Friday, February 27, 2015

Diverting Tibet's waters to China

A couple of days ago, China Tibet News reported that the Tibet Autonomous Region (TAR) will soon “launch a natural drinking water project on account of its large repository of freshwater.”
The information was given by Gangqen [Gangchen?], head of the TAR Work Forum on Science and Technology. Gangchen commented that the project will be carried after “carefully with consideration of ecological protection …and provide new impetus to the region’s steady economic growth.”
What does it mean?
Tibet is going to bottle its waters and export it to the Mainland.
Of course, there is no doubt that the plateau's waters are purer than Beijing's or Shanghai's.
The Chinese website explains: “Unlike the rest of the country, which is struggling with water shortages and deteriorating water environment, Tibet boasts a pristine environment and has a large repository of freshwater.”
The local government plans to exploit 28 mineral water springs. Tibet, with its 190 million tons of water reserves, could benefit from the ‘export’, say the Chinese authorities.
Already in January, Xinhua had announced that the TAR had identified its fresh water resources “as a new sustainable economic growth pillar, which has the potential to support efforts to reduce poverty and boost industrial development in the region.”

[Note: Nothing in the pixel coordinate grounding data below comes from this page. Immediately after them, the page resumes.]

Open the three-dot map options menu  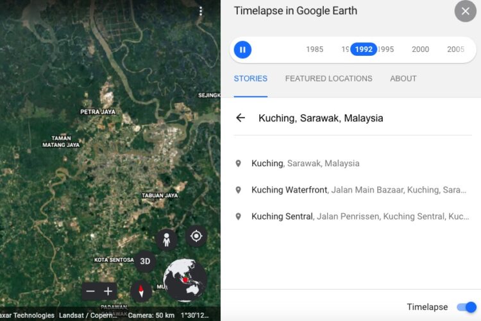tap(201, 11)
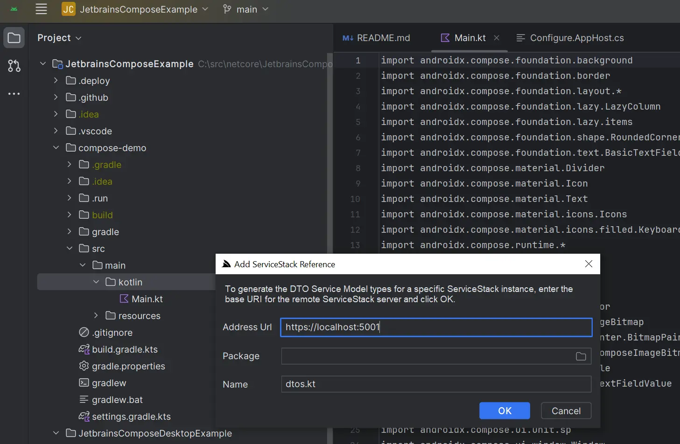Open the Project view dropdown
The width and height of the screenshot is (680, 444).
[x=59, y=38]
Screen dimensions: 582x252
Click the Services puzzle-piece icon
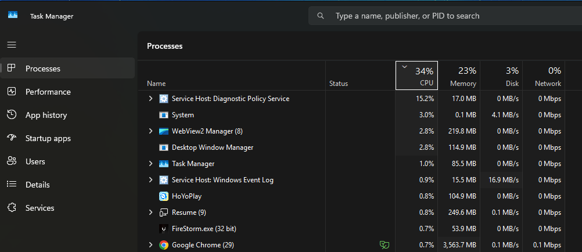[12, 208]
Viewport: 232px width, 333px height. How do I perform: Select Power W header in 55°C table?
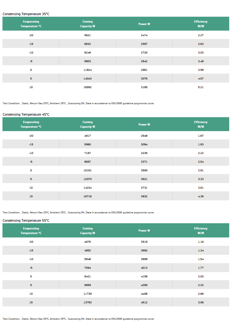point(144,231)
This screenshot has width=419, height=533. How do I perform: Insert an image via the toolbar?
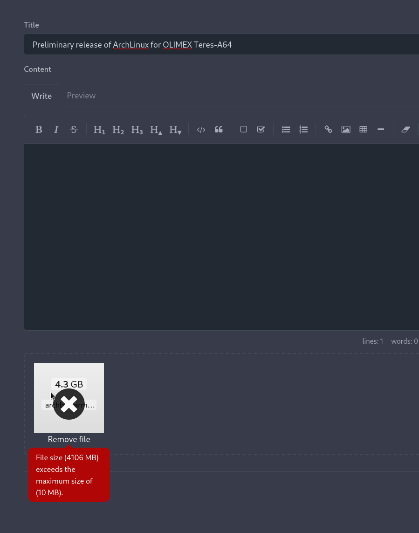[346, 130]
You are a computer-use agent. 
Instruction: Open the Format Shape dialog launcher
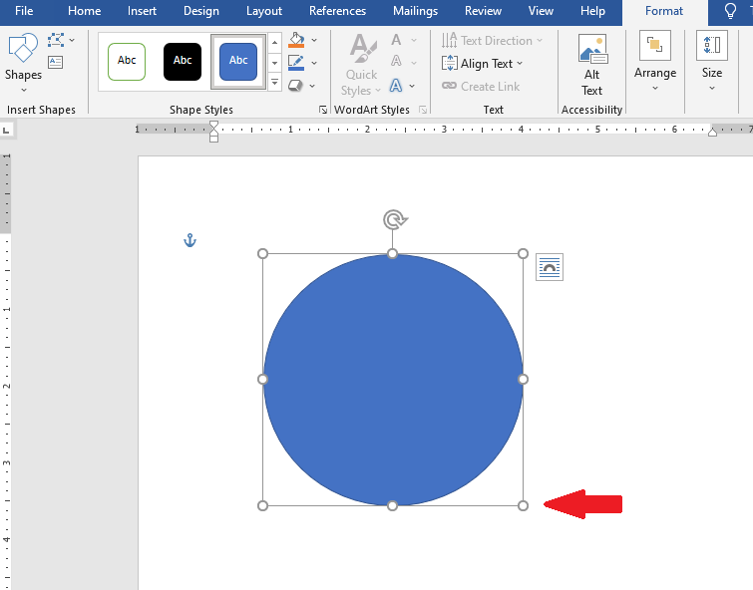(x=322, y=110)
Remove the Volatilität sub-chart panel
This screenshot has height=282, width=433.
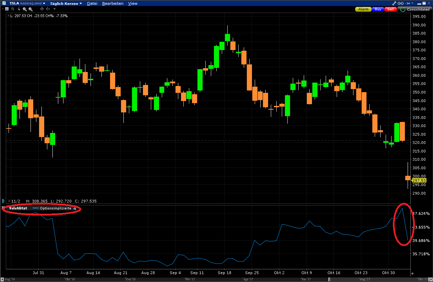click(3, 208)
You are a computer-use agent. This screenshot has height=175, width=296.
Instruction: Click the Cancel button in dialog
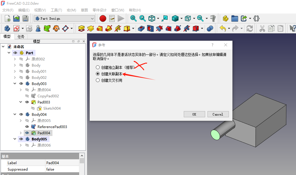coord(218,114)
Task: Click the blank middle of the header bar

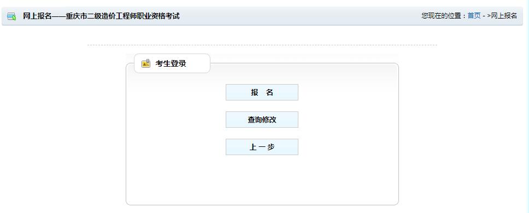Action: pos(300,16)
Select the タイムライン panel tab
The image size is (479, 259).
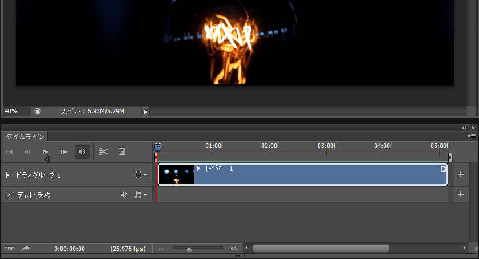(x=25, y=137)
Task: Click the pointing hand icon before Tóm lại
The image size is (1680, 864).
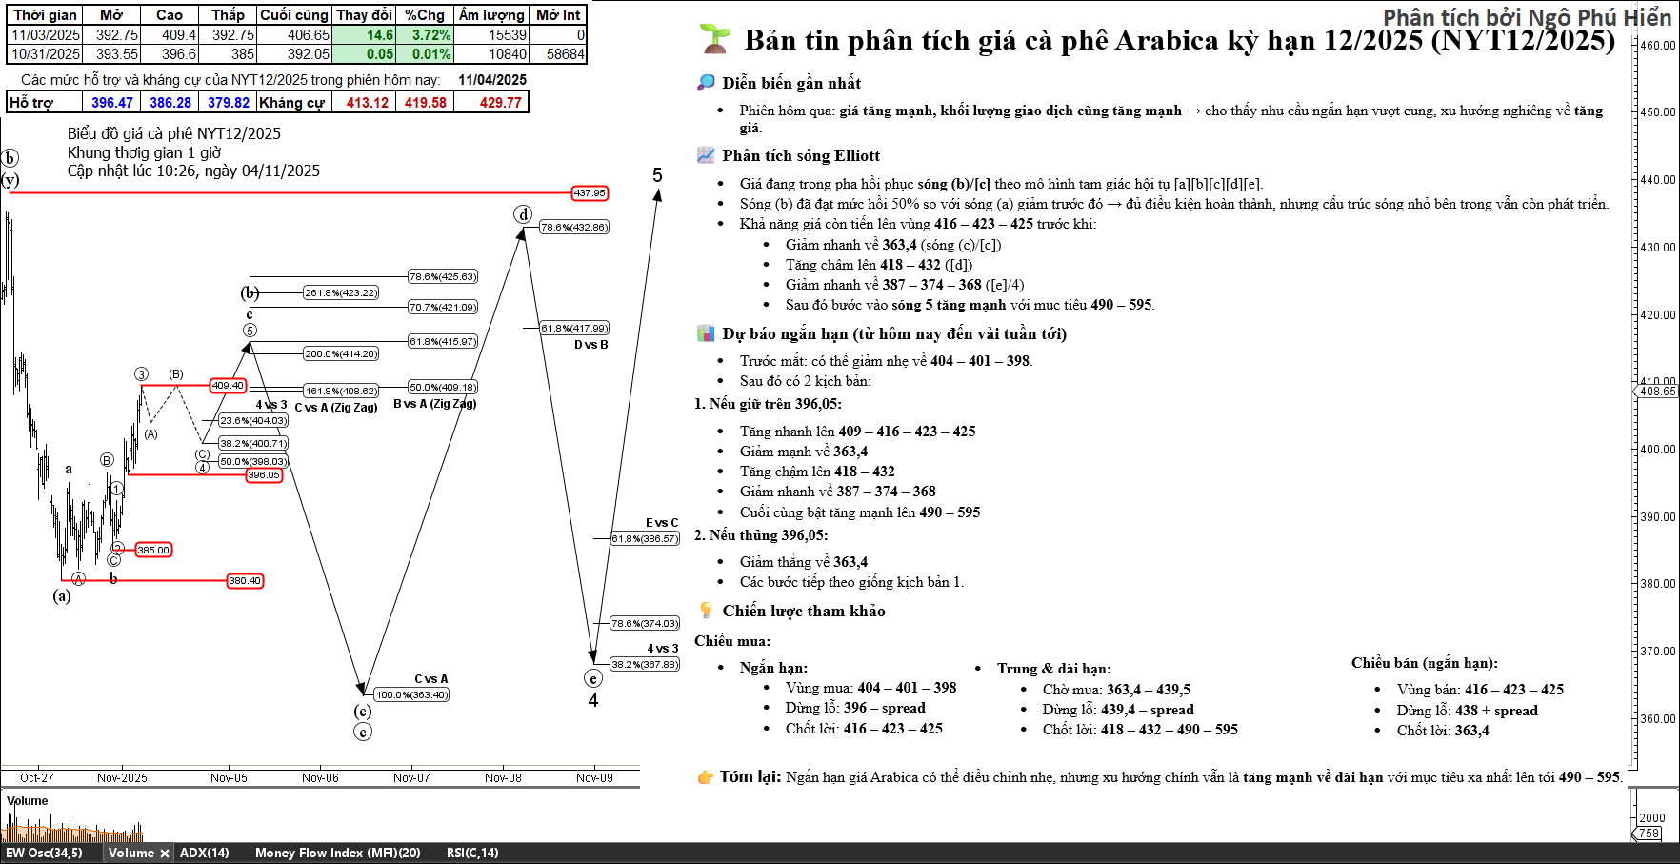Action: [706, 777]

Lobsang Gyaltsen, the chairman of the TAR government stated during the Regional People’s Congress that Tibet has produced 300,000 tons of bottled water in 2014: “the sector was an important driver of economic growth,” he added.
Moreover, Gyaltsen suggested that “to fully exploit its potential, Tibet needed brand-driven strategies.”
According to Beijing’s statistics, the TAR’s growth was 12 % in 2014; and as the Chinese Government was keen to “strike a balance between economic development and environmental protection,” water bottling is the solution!
The local government in Lhasa has now decided to promote mineral water on a grand scale: “mineral water industry has been singled out as a suitable sector to boost the local economy”, said Gyaltsen.
Qiu Chuan, the deputy director of Tibet's industry and information technology bureau, told the media that the strong demand for high-quality mineral water “had upped investors' confidence in Tibet's mineral water industry”.
The TAR has today 30 mineral water production lines with a combined production capacity of 2 million tonnes a year, said Qui.
Mainland ‘water producers’ such as Nongfu Spring and Bright Food Group, already signed 16 agreements with the TAR government for mineral water exploitation; the companies promised to invest 3.6 billion yuan (5.79 million U.S. $) in the new bottling venture.
It is going to be big: the TAR government has made plans for a 40 billion yuan (6.5 billion US $) ‘water’ industry for 2019.
I wonder if any environment assessment for setting these huge bottling factories was done?
Probably not!
And this is while waiting to divert the Yarlung Tsangpo (Siang/Brahmaputra) … and the Indus.